A transfection optimization experiment is a systematic approach to improve the efficiency of introducing foreign DNA into cells. By testing different concentrations of DNA and reagents, the optimal conditions for maximum transfection efficiency can be identified. Low transfection efficiency can hinder the success of experiments, leading to inconclusive results and wasted resources. By optimizing the transfection process, it ensures a higher proportion of cells receive genetic material. To test whether the quantities or ratios of DNA or Lipofectamine 2000 need adjustment, or if reagents need replacement, 25 separate wells of a 96-well plate were rested with different volumes and ratios on HEPG2 cells in a grid. To verify efficiency of the transfection, the same grid was set up using C2C12 cells on the other side of the plate with the same pattern and ratios. The HEPG2 and C2C12 cells were transfected with increasing amounts of GFP DNA: 0.5uL, 0.9uL, 1.8uL, 3.6uL, 7.2uL. The HEPG2 and C2C12 cells were also transfected with increasing amounts of Lipofectamine 2000: 0.5uL, 1.0uL, 2.0uL, 3.0uL.

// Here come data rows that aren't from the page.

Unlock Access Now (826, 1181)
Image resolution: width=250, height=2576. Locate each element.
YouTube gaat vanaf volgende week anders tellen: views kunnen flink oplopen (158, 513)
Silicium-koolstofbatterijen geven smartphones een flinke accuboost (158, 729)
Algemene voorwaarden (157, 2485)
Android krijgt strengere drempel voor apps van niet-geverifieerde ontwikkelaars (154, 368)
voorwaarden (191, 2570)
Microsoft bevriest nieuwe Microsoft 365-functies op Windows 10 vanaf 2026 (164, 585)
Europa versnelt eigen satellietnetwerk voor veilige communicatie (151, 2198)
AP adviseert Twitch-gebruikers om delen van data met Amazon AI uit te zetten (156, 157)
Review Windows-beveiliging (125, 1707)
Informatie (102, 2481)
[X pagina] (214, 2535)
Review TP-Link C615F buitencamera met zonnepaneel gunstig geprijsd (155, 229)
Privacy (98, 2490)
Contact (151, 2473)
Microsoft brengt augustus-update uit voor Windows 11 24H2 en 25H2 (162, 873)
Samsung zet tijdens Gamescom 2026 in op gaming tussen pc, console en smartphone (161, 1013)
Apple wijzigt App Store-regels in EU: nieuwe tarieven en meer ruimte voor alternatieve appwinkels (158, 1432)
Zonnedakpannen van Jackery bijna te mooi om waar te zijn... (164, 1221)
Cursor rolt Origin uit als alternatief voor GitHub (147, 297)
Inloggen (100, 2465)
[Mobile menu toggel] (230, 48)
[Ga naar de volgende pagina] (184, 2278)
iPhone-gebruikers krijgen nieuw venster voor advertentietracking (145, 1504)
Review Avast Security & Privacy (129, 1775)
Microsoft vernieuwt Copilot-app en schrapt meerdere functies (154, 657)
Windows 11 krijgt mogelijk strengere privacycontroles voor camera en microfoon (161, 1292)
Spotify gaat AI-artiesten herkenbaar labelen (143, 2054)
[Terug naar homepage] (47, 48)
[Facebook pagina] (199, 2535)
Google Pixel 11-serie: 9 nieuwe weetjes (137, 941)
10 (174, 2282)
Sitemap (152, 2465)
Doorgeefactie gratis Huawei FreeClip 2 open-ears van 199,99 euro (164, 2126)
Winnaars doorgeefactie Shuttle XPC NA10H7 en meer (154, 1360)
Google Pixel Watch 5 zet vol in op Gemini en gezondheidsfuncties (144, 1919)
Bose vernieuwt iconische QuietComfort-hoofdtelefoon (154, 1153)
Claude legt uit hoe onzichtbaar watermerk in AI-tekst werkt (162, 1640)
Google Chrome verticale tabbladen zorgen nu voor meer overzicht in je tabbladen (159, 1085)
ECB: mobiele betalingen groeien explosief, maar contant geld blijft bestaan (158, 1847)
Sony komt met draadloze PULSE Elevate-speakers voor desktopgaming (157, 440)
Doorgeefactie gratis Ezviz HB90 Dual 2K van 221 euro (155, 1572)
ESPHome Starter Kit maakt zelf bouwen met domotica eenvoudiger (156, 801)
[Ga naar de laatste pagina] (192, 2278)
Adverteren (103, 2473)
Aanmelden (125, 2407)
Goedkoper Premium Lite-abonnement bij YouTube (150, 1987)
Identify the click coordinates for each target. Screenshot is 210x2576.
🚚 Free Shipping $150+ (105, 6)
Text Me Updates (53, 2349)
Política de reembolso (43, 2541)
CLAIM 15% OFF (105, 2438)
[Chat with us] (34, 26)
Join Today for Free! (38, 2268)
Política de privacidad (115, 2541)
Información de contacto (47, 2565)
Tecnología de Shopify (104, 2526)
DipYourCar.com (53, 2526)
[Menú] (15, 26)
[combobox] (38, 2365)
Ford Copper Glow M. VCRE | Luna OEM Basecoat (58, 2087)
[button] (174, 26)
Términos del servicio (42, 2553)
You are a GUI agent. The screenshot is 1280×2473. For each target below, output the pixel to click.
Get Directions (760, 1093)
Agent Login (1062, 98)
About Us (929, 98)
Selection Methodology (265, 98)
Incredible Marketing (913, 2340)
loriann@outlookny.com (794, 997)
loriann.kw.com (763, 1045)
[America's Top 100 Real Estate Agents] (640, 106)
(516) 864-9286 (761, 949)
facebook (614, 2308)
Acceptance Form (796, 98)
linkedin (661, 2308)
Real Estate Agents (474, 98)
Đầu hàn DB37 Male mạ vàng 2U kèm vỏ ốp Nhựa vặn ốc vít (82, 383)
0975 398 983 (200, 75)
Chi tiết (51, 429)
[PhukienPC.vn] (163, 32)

Figure 1. Transfection Optimization of HEPG2 Cells
Figure 2. Transfection Optimization of C2C12 Cells
The results showed that the transfection was overall successful for both the HEPG2 and C2C12 cells. The optimal ratio of DNA to Lipofectamine was found to be 1.8uL to 1.0uL for HEPG2 cells.
The purpose of this assay is to test whether the V2 circuit detects cholesterol. The luciferase is a reporter gene that determines if the promoter is on or off. The luciferase gene is located inside the circuit, so when the substrate is added to the cells, it creates a reaction. This reaction produces luminescence, which is measured. The luminescence begins to decay after 12 minutes, so it is important to get luminescence readings before then. Low transfection efficiency will affect the results of the assay, so it is important to have multiple control wells to determine what or if anything went wrong in the assay. The ratio of the firefly to Renilla luminescence is compared between the control and transfected wells to determine if the V2 circuit and the assay are successful. Values of luminescence for firefly of the transfected cells should expect to be >10,000.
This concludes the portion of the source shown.